Nonprofitable organization

The ASPIRA Association is an American nonprofit organization whose mission is to "empower the Latino community through advocacy and the education and leadership development of its youth". ASPIRA's national office is in Washington, D.C., and it has affiliates in Connecticut, Delaware, Florida, Illinois, Massachusetts, New Jersey, New York, Pennsylvania, and Puerto Rico. It is one of the largest national Latino nonprofit organizations in the United States.

Former ASPIRA club members, or ASPIRANTES, as they are known, include ACLU's Anthony Romero, former Bronx Borough President and New York City democratic mayoral nominee Fernando Ferrer, Illinois politician Billy Ocasio and actor Jimmy Smits.

== History ==
ASPIRA was founded in New York City in 1961 by Dr. Antonia Pantoja to combat the exorbitant dropout rate among Puerto Rican high school youth. It expanded nationally in 1968 as ASPIRA of America—today known as the ASPIRA Association.

== ASPIRA of New York ==
Aspira of New York operates youth development clubs, dropout prevention initiatives and after school programs which serve more than 8,000 young people each year in the five boroughs of New York City and Nassau and Suffolk counties.

ASPIRA of New York, with the support of ASPIRA of America and the representation of the Puerto Rican Legal Defense and Education Fund, filed a suit against the New York City Board of Education in 1972 that led to the ASPIRA Consent Decree. The decree, signed August 29, 1974, established the right of New York City public school students with limited English proficiency to receive bilingual education.

== ASPIRA of Pennsylvania ==
ASPIRA's Pennsylvania affiliate was founded in 1969 and operates several community-based programs and five charter schools - Antonia Pantoja, Eugenio Maria De Hostos, Stetson Charter School, Aspira Bilingual Cyber Charter School and Olney Charter High School. Stetson and Olney are both Renaissance turnarounds - district schools for which the School District of Philadelphia contracts the operations to ASPIRA. ASPIRA of Pennsylvania also controls a property management company, Aspira Community Enterprises, which in turn controls ACE/Dougherty LLC.

▸ WORK ORDER 1:
Return the stretch of the ASPIRA passage from "ASPIRA of New York, with" through "receive bilingual education.", copied word for word.
▸ WORK ORDER 2:
Summarize the ASPIRA passage in two sentences.
The records that follow come from a different source.

Records from a data collection:
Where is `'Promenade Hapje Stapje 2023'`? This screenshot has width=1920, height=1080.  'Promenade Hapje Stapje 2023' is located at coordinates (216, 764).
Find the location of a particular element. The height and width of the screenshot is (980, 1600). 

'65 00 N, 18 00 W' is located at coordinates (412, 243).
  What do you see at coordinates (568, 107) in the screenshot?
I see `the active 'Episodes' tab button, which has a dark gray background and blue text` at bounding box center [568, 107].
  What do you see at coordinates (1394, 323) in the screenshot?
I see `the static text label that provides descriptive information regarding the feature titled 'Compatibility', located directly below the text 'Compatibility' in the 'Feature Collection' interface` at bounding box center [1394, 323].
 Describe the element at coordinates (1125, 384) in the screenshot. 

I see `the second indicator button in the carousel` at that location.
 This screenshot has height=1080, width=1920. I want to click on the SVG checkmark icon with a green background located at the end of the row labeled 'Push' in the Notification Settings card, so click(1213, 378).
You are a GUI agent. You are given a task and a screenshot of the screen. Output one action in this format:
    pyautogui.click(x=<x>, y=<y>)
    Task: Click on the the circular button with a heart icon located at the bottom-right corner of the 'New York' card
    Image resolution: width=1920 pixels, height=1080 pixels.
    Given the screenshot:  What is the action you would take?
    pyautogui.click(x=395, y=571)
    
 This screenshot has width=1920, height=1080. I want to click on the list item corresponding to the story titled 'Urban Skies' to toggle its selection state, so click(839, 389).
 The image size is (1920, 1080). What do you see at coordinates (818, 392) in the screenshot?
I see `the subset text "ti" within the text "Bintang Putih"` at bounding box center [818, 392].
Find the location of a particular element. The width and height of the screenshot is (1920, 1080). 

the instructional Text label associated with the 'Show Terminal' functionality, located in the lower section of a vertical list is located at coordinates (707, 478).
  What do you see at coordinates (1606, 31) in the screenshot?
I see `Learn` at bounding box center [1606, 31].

▸ RESPONSE AREA 1:
ASPIRA of New York, with the support of ASPIRA of America and the representation of the Puerto Rican Legal Defense and Education Fund, filed a suit against the New York City Board of Education in 1972 that led to the ASPIRA Consent Decree. The decree, signed August 29, 1974, established the right of New York City public school students with limited English proficiency to receive bilingual education.

▸ RESPONSE AREA 2:
The ASPIRA Association is an American nonprofit with its national office in Washington, D.C., and its mission is to empower the Latino community through advocacy and the education and leadership development of its youth; Dr. Antonia Pantoja founded it in New York City in 1961, and it expanded nationally in 1968. Its affiliates include ASPIRA of New York, whose 1972 suit led to a consent decree establishing the right of New York City public school students with limited English proficiency to receive bilingual education, and ASPIRA of Pennsylvania, which operates community-based programs and five charter schools.